Can't create new dataset with prodigy (error: [x] Can't find recipe or command 'dataset'.)

I'm following Ines' "Training an Insult Classifier" video which I realize is from 2017 so some of the commands may differ with the current version of Prodigy, which I am using.

In the beginning, around the 1:55 mark in the video, Ines runs the command prodigy dataset insult_seeds "collect seed terms for insult classifier" when i try to run the command as !python -m prodigy dataset insult_seeds "Collect seed terms for insult classifier", I get the error:

[x] Can't find recipe or command 'dataset'. Similar recipes: print-dataset

I'm not sure why it's not recognizing the command as I don't believe the 'dataset' argument has changed for the current version of prodigy. I am also using windows, hence my usage of !python -m before each command.

Is there something I am doing wrong, or something i need to do differently because of the windows machine?

Hi! The dataset command has been deprecated since Prodigy v1.10 and was removed in Prodigy v1.11. See here for details: https://prodi.gy/docs/recipes#deprecated

If a dataset isn't available yet, Prodigy will create it automatically, so there's not really a good reason you need to create it explicitly with dataset. So you can simply skip this part now :slightly_smiling_face:

Ahh i see! Thanks so much Ines! I thought I saw somewhere on the Prodigy 101 docs that dataset was being used somewhere so I didn't know it was deprecated. Thanks again for your help!

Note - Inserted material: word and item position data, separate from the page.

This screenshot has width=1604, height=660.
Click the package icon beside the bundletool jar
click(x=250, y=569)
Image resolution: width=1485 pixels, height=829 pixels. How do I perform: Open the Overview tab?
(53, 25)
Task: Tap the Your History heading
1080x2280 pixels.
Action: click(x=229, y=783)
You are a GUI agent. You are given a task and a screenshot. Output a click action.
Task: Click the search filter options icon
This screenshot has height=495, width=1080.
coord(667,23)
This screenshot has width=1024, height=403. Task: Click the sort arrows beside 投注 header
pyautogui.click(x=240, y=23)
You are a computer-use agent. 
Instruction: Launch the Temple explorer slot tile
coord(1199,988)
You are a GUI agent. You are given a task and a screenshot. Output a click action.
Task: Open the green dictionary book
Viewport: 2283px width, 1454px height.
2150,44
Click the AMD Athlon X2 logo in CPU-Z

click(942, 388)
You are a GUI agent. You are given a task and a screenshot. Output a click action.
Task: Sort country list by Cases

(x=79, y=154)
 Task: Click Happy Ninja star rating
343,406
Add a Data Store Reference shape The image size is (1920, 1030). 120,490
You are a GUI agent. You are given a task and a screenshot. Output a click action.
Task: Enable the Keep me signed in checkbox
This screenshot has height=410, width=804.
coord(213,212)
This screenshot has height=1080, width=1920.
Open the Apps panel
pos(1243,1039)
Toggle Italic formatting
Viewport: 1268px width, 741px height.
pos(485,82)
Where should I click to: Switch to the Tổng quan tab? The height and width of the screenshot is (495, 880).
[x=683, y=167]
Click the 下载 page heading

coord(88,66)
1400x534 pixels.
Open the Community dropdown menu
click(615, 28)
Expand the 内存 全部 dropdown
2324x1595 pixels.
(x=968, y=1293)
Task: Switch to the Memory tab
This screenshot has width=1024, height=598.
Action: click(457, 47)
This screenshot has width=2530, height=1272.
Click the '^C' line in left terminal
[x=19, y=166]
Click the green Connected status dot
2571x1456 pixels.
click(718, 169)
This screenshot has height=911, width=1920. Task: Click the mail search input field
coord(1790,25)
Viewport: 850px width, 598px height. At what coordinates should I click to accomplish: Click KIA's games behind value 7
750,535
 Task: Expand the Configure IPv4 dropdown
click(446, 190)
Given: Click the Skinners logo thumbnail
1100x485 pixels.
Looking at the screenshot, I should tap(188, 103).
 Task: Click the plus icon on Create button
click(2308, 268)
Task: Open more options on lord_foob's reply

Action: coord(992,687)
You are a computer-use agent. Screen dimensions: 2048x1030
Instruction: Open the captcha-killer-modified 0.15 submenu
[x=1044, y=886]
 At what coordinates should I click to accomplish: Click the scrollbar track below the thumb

Hi Ines! I was able to do as you said and just run the next command and prodigy automatically created the dataset for me. When I try to run your next command to load the reddit comments, I get this error saying it doesn't recognize the dataset I am trying to pass in...not sure if I'm using a deprecated command again?

When I run these commands, it seems to work and I am able to save the annotation:

!python -m prodigy terms.teach insult_seeds en_core_web_lg --seeds insults.txt

then to check:

!python -m prodigy db-out insult_seeds

which outputs:

{"text":"dick","meta":{"score":0.8098309199},"_input_hash":-690856415,"_task_hash":-1277424855,"_session_id":null,"_view_id":"text","answer":"accept"}
{"text":"fuck","meta":{"score":0.8087529978},"_input_hash":-192289499,"_task_hash":1698676519,"_session_id":null,"_view_id":"text","answer":"reject"}
{"text":"pussy","meta":{"score":0.8068196275},"_input_hash":436531074,"_task_hash":1495846518,"_session_id":null,"_view_id":"text","answer":"accept"}
{"text":"fucking","meta":{"score":0.8057290128},"_input_hash":481507976,"_task_hash":-1327770953,"_session_id":null,"_view_id":"text","answer":"reject"}
{"text":"fucker","meta":{"score":0.8030490282},"_input_hash":-1821531370,"_task_hash":2079464020,"_session_id":null,"_view_id":"text","answer":"accept"}
{"text":"cock","meta":{"score":0.7993727761},"_input_hash":1199091593,"_task_hash":-1521700463,"_session_id":null,"_view_id":"text","answer":"reject"}
{"text":"whore","meta":{"score":0.7981011512},"_input_hash":1483481241,"_task_hash":179717541,"_session_id":null,"_view_id":"text","answer":"accept"}.............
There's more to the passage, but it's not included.